Alfred University News

History Professor Mallory Szymanski examines limits of 'neurasthentic defense'

Alfred University history professor examines 'neuresthanic defense' at Western History Association conference

Alfred University Assistant Professor of history, Mallory Szymanski, reviewed the historically significant case of Aaron Hershfield at the recent Western History Association Conference in San Antonio, TX. She read her paper on Hershfield, “‘Not His Own Boss:’ Nervous Disease, Family Scandal, and the Banking Industry in Helena, Montana, 1893-1895,” at a WHA panel, “In Sickness and in Health: Illness, Institutions, and Medicine in the American West,” which she had organized.

Aaron Hershfield became the subject of a sensationalized divorce trial in the late nineteenth century, driven partly by Jewish relatives who wanted his marriage to a Catholic woman annulled. At the same time, Hershfield was under investigation for writing bad checks while working as a cashier in the Hershfield family-owned Merchants National Bank, located in Helena, MT.

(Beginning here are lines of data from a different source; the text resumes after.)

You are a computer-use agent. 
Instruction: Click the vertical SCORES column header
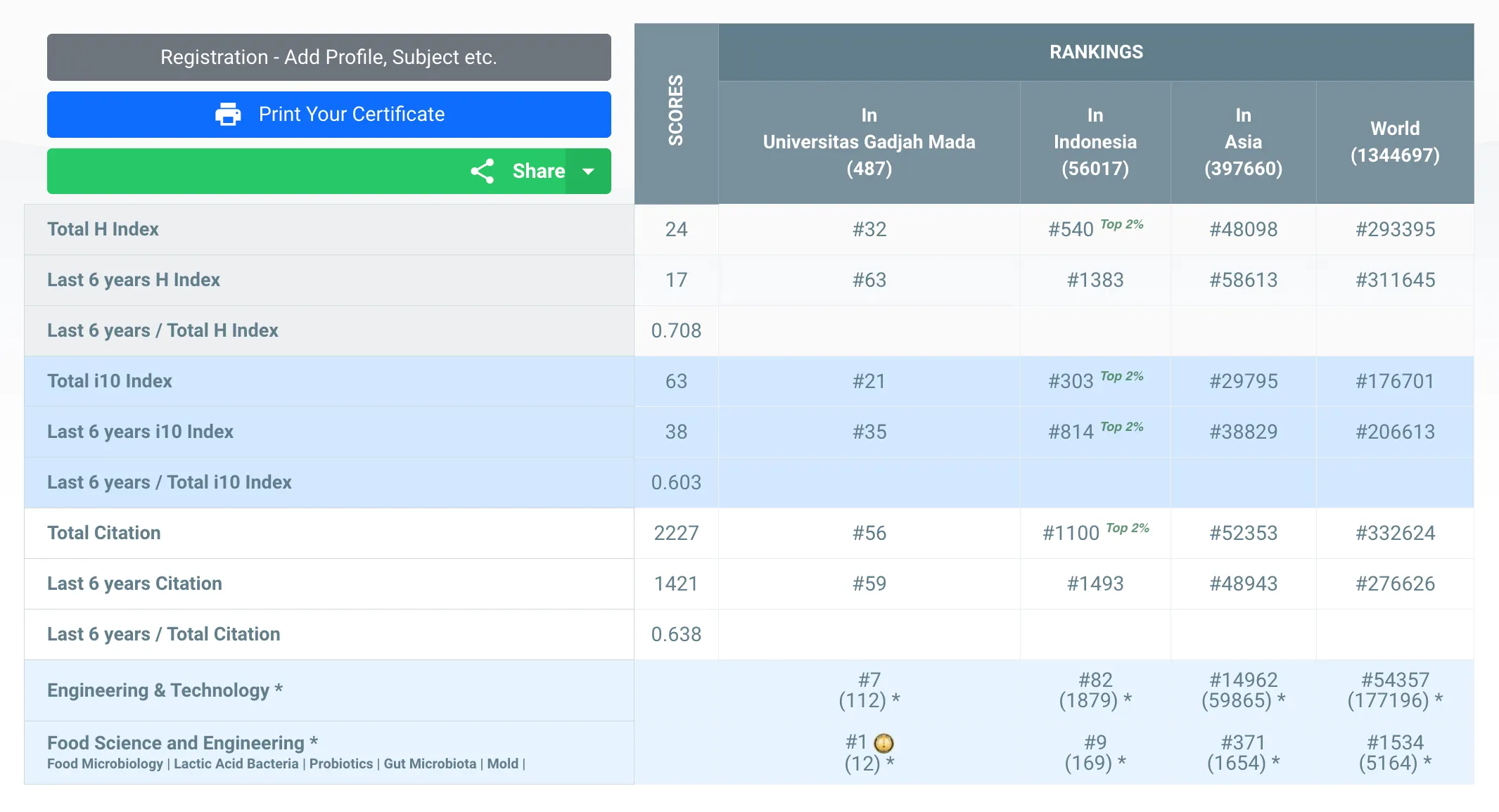pos(676,111)
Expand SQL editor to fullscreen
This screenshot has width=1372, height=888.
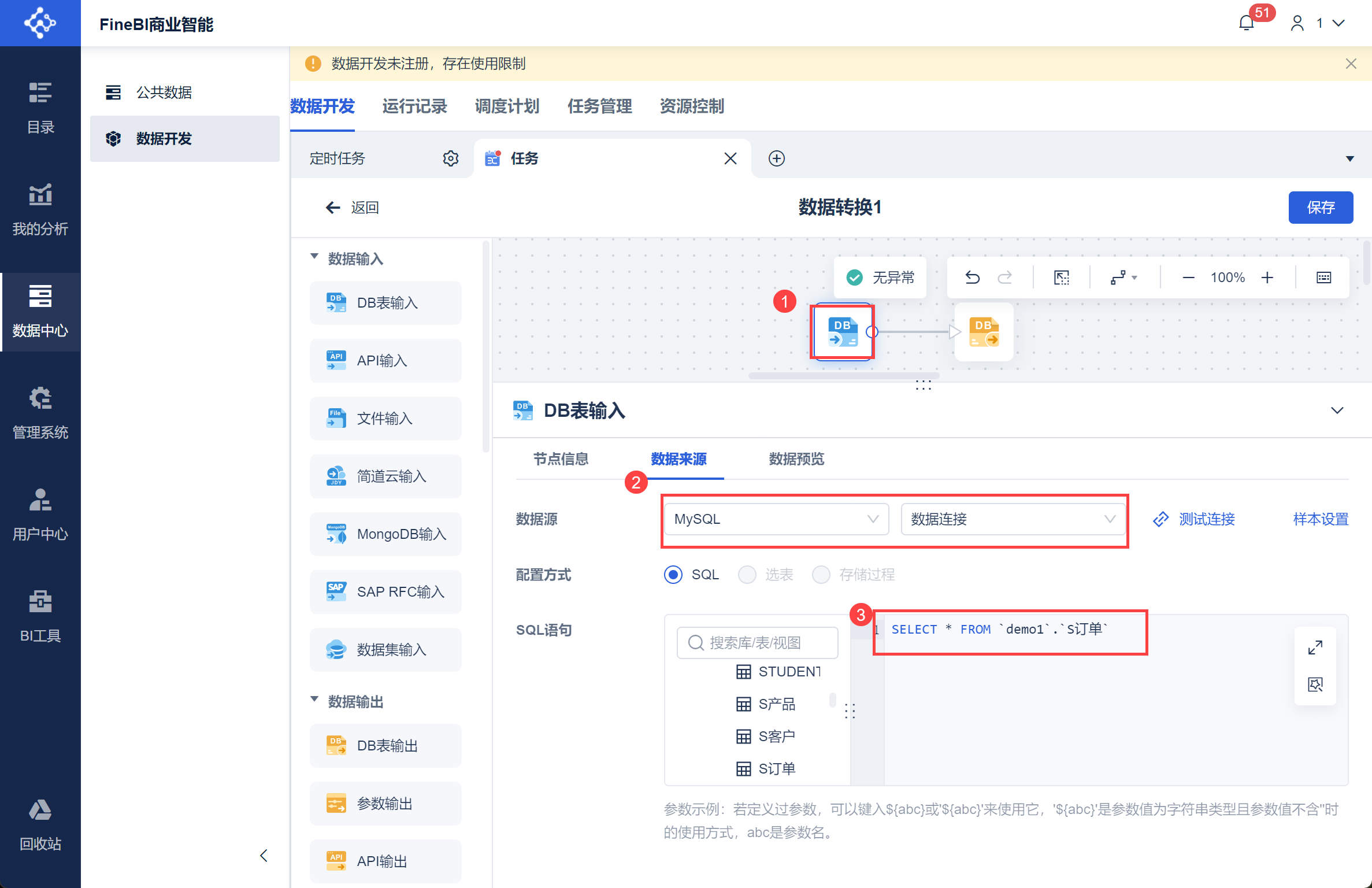[x=1315, y=648]
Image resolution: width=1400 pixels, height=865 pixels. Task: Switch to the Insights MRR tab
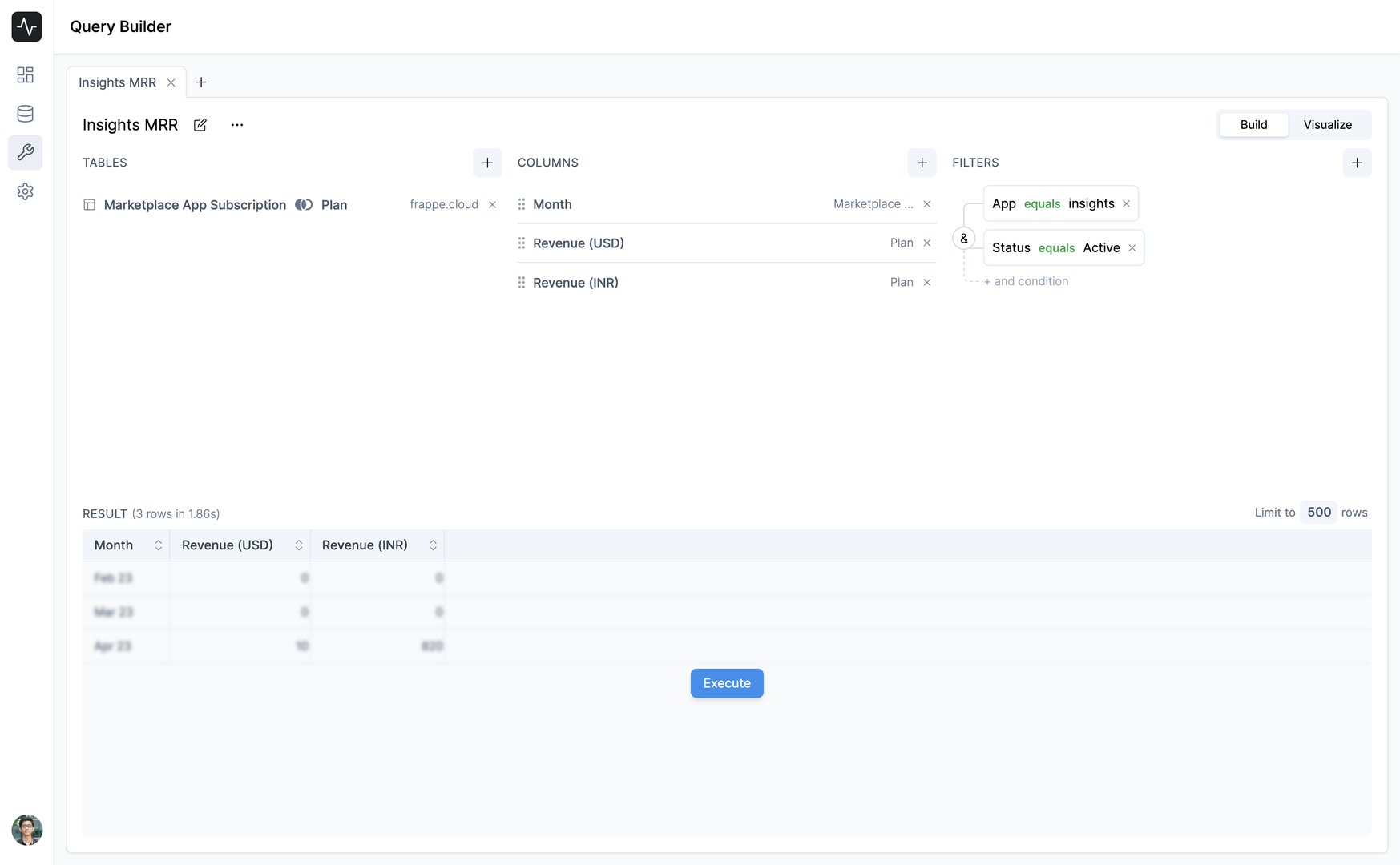click(x=117, y=82)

According to Szymanski, Hershfield’s personal life was crumbling and his health was suffering. He consequently argued in court that his illness had undermined his capacity to make responsible decisions – the “neurasthenia defense,” according to Szymanski, which held that Hershfield could not be held responsible for his actions because he was too sick to have sound judgment.

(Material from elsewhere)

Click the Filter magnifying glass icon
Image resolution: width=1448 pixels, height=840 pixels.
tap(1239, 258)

Szymanski writes that Hershfield tried “to link financial and emotional distress together as legally salient justifications of his bad behavior.” The court didn’t buy his argument, and the Hershfield case, Szymanski writes, becomes historically significant “because it marked a limit to which neurasthenia and other mental illnesses could obviate a man’s responsibility to his community.”

Szymanski joined the Alfred University faculty in 2018. She teaches classes in the U.S. Civil War, Black history, the history of sexuality, and popular culture.  She also directs the Africana studies program and teaches African history.